2. Par la requête visée ci-dessus, Mme B et la SCI d’Argentré demandent au juge des référés de condamner, solidairement ou l’une à la place de l’autre, la SAS Eiffage Rail Express et la SA SNCF Réseau à leur verser une provision à valoir sur l’indemnisation des préjudices qu’elles estiment avoir subis du fait de la construction et de l’exploitation de la LGV Bretagne-Pays-de-la-Loire.

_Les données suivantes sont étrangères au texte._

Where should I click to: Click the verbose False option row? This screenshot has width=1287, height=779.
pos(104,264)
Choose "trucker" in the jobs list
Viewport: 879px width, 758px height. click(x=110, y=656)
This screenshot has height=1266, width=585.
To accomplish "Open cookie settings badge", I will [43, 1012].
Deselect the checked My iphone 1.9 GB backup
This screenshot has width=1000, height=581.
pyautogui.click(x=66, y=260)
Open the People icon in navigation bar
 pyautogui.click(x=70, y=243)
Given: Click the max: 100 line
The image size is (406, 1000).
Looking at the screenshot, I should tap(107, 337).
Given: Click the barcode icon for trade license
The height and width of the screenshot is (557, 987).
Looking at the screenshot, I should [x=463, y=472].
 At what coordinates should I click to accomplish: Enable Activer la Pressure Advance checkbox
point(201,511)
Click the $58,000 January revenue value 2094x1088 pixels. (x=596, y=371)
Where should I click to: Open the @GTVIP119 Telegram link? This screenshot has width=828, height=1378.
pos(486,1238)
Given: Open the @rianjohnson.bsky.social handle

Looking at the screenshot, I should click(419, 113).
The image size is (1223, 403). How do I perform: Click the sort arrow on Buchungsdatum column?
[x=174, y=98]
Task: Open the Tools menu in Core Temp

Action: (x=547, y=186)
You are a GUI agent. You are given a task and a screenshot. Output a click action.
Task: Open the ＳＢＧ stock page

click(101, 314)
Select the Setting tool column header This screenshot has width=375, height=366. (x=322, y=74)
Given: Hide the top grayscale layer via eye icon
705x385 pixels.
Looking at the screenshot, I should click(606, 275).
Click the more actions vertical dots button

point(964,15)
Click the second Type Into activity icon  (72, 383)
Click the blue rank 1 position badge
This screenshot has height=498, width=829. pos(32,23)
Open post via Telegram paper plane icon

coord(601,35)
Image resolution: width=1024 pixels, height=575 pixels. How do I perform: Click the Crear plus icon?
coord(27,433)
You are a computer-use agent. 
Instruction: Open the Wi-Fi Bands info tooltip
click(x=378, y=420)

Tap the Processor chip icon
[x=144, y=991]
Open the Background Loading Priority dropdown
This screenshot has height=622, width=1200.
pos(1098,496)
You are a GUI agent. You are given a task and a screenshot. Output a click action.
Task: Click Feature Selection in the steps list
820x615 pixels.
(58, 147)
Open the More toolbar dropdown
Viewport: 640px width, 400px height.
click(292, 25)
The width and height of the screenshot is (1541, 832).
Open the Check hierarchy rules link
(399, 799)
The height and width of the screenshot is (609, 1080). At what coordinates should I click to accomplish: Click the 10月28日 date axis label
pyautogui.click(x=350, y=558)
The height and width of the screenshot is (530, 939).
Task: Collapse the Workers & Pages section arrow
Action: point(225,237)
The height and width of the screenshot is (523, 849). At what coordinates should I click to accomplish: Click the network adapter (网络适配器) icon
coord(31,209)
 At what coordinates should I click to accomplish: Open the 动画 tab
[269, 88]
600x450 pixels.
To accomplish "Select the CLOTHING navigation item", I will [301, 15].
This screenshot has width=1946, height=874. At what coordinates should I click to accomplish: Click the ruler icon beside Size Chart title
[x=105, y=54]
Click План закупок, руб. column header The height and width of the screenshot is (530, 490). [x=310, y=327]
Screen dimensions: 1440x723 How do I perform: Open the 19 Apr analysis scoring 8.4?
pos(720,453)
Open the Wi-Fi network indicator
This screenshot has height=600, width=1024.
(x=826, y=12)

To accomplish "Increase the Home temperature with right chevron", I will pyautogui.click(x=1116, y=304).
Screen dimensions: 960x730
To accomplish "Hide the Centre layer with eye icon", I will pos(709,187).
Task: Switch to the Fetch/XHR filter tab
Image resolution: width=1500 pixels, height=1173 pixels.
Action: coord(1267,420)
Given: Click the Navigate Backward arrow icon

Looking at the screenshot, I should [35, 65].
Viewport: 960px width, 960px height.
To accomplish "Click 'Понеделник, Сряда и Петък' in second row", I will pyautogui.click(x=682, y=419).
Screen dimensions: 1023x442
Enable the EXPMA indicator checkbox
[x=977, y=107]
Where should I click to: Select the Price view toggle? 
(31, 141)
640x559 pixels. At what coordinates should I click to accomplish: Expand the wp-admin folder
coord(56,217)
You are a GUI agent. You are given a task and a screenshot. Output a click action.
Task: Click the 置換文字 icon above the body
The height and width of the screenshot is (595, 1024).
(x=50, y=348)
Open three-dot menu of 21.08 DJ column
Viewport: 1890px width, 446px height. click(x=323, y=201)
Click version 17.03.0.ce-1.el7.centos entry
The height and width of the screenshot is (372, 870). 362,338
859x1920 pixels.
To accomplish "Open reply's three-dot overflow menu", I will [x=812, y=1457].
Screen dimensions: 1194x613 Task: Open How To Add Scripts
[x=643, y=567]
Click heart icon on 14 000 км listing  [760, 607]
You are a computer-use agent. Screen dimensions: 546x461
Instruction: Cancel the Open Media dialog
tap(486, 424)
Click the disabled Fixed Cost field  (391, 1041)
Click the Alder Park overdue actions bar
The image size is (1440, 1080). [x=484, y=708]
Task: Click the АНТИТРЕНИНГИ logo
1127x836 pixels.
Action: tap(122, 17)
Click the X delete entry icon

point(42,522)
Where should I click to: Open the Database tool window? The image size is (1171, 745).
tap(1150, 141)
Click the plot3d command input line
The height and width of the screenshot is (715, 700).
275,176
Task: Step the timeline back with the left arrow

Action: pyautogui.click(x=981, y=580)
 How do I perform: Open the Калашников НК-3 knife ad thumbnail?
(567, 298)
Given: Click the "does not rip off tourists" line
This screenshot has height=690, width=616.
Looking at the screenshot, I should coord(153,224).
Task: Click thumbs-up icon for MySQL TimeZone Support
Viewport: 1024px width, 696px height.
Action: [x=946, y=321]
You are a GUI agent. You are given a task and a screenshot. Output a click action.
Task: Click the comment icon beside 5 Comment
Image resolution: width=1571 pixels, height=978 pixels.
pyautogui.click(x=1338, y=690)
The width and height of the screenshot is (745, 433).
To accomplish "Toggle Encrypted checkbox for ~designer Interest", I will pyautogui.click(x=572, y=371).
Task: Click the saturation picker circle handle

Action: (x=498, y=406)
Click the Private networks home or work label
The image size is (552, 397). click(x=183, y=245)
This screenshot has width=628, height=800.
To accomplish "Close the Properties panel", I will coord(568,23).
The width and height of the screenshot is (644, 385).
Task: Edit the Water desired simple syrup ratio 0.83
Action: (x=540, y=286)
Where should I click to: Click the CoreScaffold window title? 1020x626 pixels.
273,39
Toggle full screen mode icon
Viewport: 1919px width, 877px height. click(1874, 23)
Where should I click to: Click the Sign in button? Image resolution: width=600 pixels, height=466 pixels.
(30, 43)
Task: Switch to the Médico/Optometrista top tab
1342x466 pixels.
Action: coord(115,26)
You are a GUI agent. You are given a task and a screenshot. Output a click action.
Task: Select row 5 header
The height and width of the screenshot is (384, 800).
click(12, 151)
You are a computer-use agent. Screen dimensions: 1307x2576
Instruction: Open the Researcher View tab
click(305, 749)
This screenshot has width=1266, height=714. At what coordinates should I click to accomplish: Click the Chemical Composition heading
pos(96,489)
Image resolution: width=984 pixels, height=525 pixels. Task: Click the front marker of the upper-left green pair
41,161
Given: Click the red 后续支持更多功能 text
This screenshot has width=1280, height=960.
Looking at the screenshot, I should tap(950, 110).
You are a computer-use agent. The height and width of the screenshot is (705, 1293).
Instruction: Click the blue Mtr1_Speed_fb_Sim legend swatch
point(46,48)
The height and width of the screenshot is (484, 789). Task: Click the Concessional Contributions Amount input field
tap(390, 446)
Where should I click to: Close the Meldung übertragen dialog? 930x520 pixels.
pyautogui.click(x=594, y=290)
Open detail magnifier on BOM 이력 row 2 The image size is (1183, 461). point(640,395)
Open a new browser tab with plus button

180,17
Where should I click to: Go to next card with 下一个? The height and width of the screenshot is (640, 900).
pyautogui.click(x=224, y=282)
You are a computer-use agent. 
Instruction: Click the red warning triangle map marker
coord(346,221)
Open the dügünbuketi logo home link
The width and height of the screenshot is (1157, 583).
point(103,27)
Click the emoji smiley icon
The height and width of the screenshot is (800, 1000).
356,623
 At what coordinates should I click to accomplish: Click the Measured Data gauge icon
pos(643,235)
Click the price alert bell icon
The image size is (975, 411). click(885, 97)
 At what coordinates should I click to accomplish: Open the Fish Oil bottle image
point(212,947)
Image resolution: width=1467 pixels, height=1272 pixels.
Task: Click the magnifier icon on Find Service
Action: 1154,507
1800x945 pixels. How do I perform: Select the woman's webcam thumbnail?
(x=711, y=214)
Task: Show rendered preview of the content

3. Il résulte cependant de l’instruction que, parallèlement à la présente instance de référé, les requérantes ont également demandé au tribunal administratif de Rennes, par une requête au fond enregistrée sous le n° 2102107, de condamner les mêmes parties sur le même fondement à leur verser des indemnités d’un montant identique. Par le jugement du 26 septembre 2024 visé ci-dessus, le tribunal a condamné la SAS Eiffage Rail Express à verser à Mme B une somme de 48 802 euros et à la SCI d’Argentré une somme de 84 562 euros, outre intérêts et capitalisation, au titre de la responsabilité sans faute du fait de l’existence et de l’exploitation de la LGV litigieuse en application de l’article 36.1 du contrat de partenariat approuvé par décret du 1er août 2011, et a mis à la charge de la SAS Eiffage Rail Express la somme de 10 402 euros TTC au titre des frais d’expertise judiciaire comprenant la somme de 5 666 euros prises en charge par les requérantes seules. Dès lors, les conclusions des requérantes tendant à obtenir du juge des référés le versement de provisions assorties d’intérêts, la mise à la charge de la SAS Eiffage Rail Express et de la SA SNCF Réseau des dépens et un remboursement à ce titre sont devenues sans objet. Il n’y a, par suite, pas lieu de statuer sur ces conclusions.
4. En dernier lieu, dans les circonstances de l’espèce, les conclusions présentées par les parties sur le fondement des dispositions de l’article L. 761-1 du code de justice administrative doivent être rejetées.
O R D O N N E :
Article 1er : Il n’y a pas lieu de statuer sur les conclusions de la requête n° 2102100 de Mme B et de la SCI d’Argentré tendant au versement de provisions et des intérêts, à la mise à la charge de la SAS Eiffage Rail Express et de la SA SNCF Réseau des dépens et à un remboursement à ce titre.
Article 2 : Les conclusions présentées par les parties sur le fondement des dispositions de l’article L. 761-1 du code de justice administrative sont rejetées.
Article 3 : La présente ordonnance sera notifiée à Mme A B, à la société civile immobilière d’Argentré, à la société par actions simplifiées Eiffage Rail Express et à la société anonyme SNCF Réseau.
Fait à Rennes, le 8 octobre 2024.
Le président,
signé
A. Poujade
La République mande et ordonne à la ministre du partenariat avec les territoires et de la décentralisation en ce qui la concerne ou à tous commissaires de justice à ce requis en ce qui concerne les voies de droit commun, contre les parties privées, de pourvoir à l’exécution de la présente décision.